PÁGINA PRINCIPAL
Pagina Principal

Relatórios


No Maranhão encontramos as seguintes situações: a) crianças e adolescentes de cidades do interior do Estado que vêm para a capital trabalhar como domésticas e acabam sendo abusadas sexualmente pelo patrão ou pelo filho do patrão/patroa; b) crianças e adolescentes que vêm do interior com promessas de trabalho em casas de famílias, mas que são levadas para casas de prostituição; c) tráfico de garotas para Holanda, Alemanha, Suíça e Áustria, através do Porto de Itaqui; d) garotas que viajam com estrangeiros, algumas casadas e, uma vez fora do país, são vendidas pelos agenciadores e/ou maridos.

Tráfico de Mulheres, Crianças e Adolescentes para Fins de Exploração Sexual Comercial no Maranhão

Nelma Pereira da Silva
Arydimar Vasconcelos Gaioso
Cynthia Carvalho Martins
Helciane de Fátima Abreu Araujo*

A pesquisa Tráfico de Mulheres, Crianças e Adolescentes para Fins de Exploração Sexual Comercial no Maranhão2 foi produzida a partir de uma pesquisa mais ampla, realizada em vários estados do Brasil e em mais sete países e mobilizou pesquisadores e entidades da sociedade civil que trabalham com a temática e órgãos governamentais. Em cada um dos estados brasileiros, uma organização não governamental ou um profissional ficou responsável pela coordenação do trabalho, assim como o financiamento também variou de estado para estado.

No Maranhão, o Centro de Defesa Pe. Marcos Passerini3 coordenou a pesquisa, realizada entre os meses de julho e novembro de 2002, na cidade de São Luís e no município de Caxias.

A pesquisa veio em um momento oportuno porque o Estado está se voltando para o turismo e, ao mesmo tempo, as entidades da sociedade civil estão buscando a elaboração de propostas de enfrentamento da violência sexual. Além da produção de informações sobre o fenômeno, a pesquisa servirá, sobretudo, para pressionar as autoridades a atuarem de maneira mais eficaz no enfrentamento da situação.

**Bloco de dados:**
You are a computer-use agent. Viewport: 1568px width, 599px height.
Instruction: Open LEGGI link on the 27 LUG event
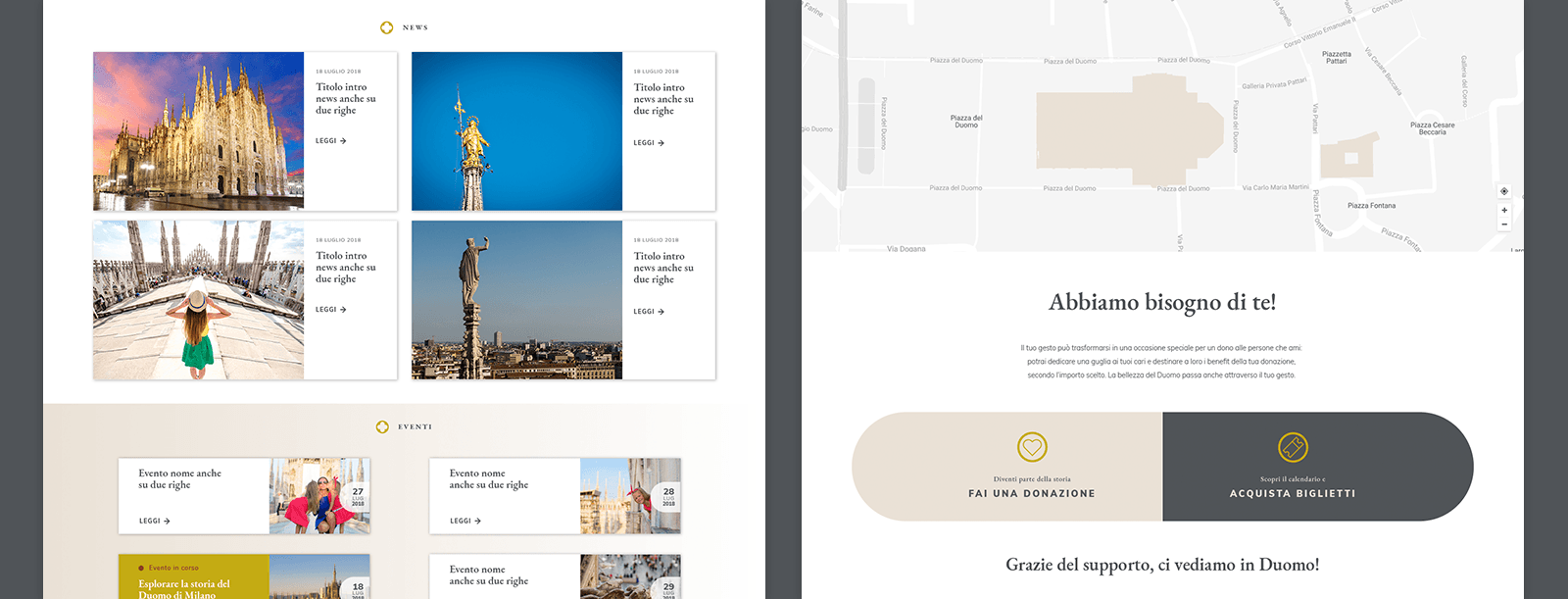pos(154,521)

**Instruções:**
1. Copie do relatório sobre o tráfico no Maranhão, sem nenhuma alteração, o trecho que se abre com as palavras que contêm "No Maranhão encontramos" e se fecha com "agenciadores e/ou maridos.".
2. Por favor, apresente o que vem a seguir no relatório sobre o tráfico no Maranhão, começando logo depois da última frase mostrada.
Não é preciso usar os dados acima.

**Problemas resolvidos:**
1.
No Maranhão encontramos as seguintes situações: a) crianças e adolescentes de cidades do interior do Estado que vêm para a capital trabalhar como domésticas e acabam sendo abusadas sexualmente pelo patrão ou pelo filho do patrão/patroa; b) crianças e adolescentes que vêm do interior com promessas de trabalho em casas de famílias, mas que são levadas para casas de prostituição; c) tráfico de garotas para Holanda, Alemanha, Suíça e Áustria, através do Porto de Itaqui; d) garotas que viajam com estrangeiros, algumas casadas e, uma vez fora do país, são vendidas pelos agenciadores e/ou maridos.

2.
Entrevistamos agentes sociais que ocupam posições diferenciadas nesse campo, dentre eles representantes de órgãos governamentais, não governamentais, jornalistas que fizeram matérias sobre o tema, pessoas que foram traficadas, parlamentares e profissionais da academia. Realizamos coleta de material secundário e observações diretas.

Percebemos que embora nos últimos anos diversos segmentos da sociedade civil e também do poder público tenham despertado para o enfrentamento da violência sexual, as situações de tráfico, mesmo existindo, ainda estão fora da pauta de atuação dos órgãos, não estando no alvo das discussões. Mesmo nas organizações que trabalham com a temática de violência sexual, o termo tráfico não é utilizado. As situações que poderiam ser caracterizadas como tráfico são catalogadas como abuso ou exploração sexual.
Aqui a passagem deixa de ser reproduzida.